March 4, 2024
Research Highlight

Interpretable and Physics-Aware Neural Networks Improve Modeling of Turbulence Near the Surface

Neural networks reveal overlooked flow quantities for improved surface flux modeling and provide robust performance with a physics-aware approach

Steam rising off a lake, mountains in backdrop.

New research uses direct numerical simulations to investigate how traditional models of near-surface air turbulence perform for coarser simulations and to develop a better model based on neural networks. 

The Science

Turbulence near the Earth’s surface effectively transports momentum, heat, and moisture into the atmosphere. However, a universal model to accurately represent these turbulent fluxes in various flows does not exist. When the turbulence is driven by a vertical temperature gradient and thermal convection, as in the Rayleigh-Bénard convection, traditional turbulence models fail to capture the surface fluxes accurately. To understand the underlying physics and develop a better model, high-resolution simulation data are used to train neural networks and interpret contributions of various input variables. The trained model highlights important flow quantities that traditional models overlook. Additionally, the physics-aware approach allows the model to perform well even when applied to conditions outside the training range.

The Impact

To the best of the authors’ knowledge, this study is the first to develop a near-surface turbulence model for thermal convection using interpretable and physics-aware neural networks. The trained models offer researchers more accurate predictions of momentum and heat flux. Rather than being a mere black box, the interpretable machine learning approach provides insight into the limitations of traditional models. Additionally, the physics-aware approach expands the usability of the trained model beyond the scenarios in which the neural networks were trained, thus aiding the development of numerical simulations and broadening their applications.

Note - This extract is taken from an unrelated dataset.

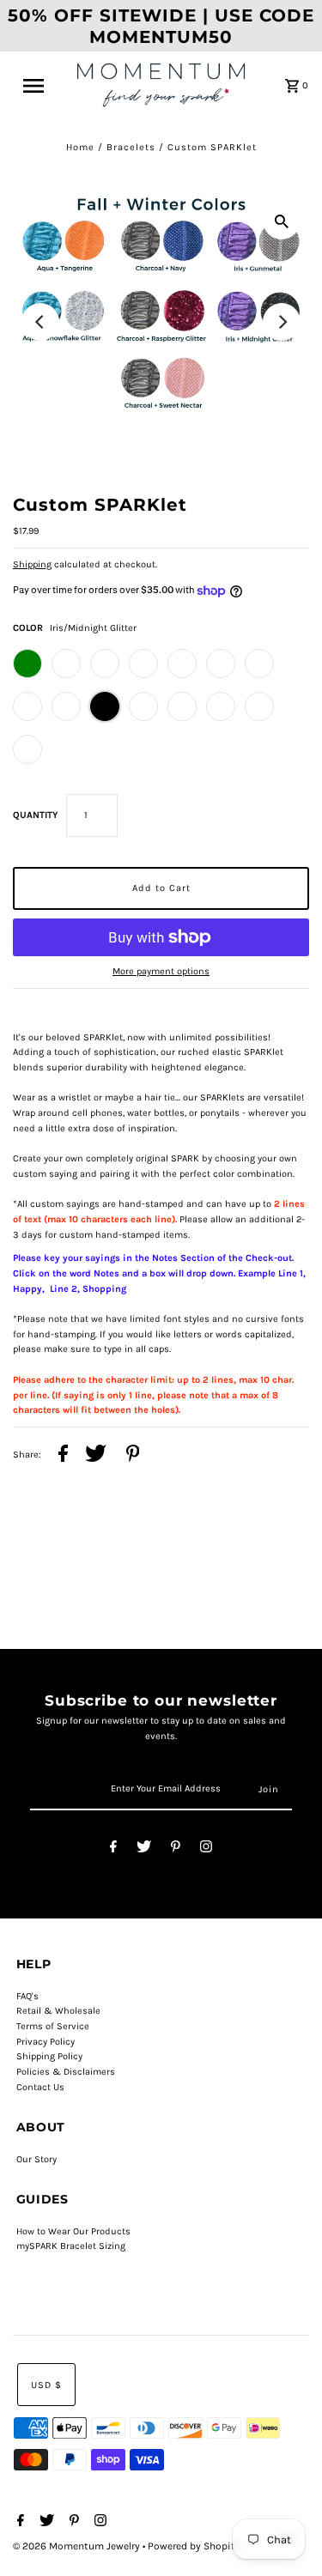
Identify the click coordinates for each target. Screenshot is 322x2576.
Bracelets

The traditional approach of using the Monin-Obukhov similarity theory to model near-surface processes in large-eddy simulations (LESs) can lead to significant errors in thermal convection. This study proposes an alternative approach based on feedforward neural networks trained on output from direct numerical simulation (DNS), where the resolution is high enough to resolve turbulent motion of all scales. The offline tests compare the momentum and heat fluxes computed from filtered DNS input variables to the “true” filtered DNS fluxes. Additionally, the importance of various input features is investigated using the Shapley additive explanations value. In the online tests, the trained models are implemented into LESs to compare the LES-generated momentum and heat fluxes with those in the DNS.

Model results from direct numerical simulation.
Visualization of the DNS results used to evaluate near-surface turbulence. (Image courtesy of Aaron Wang | Pacific Northwest National Laboratory)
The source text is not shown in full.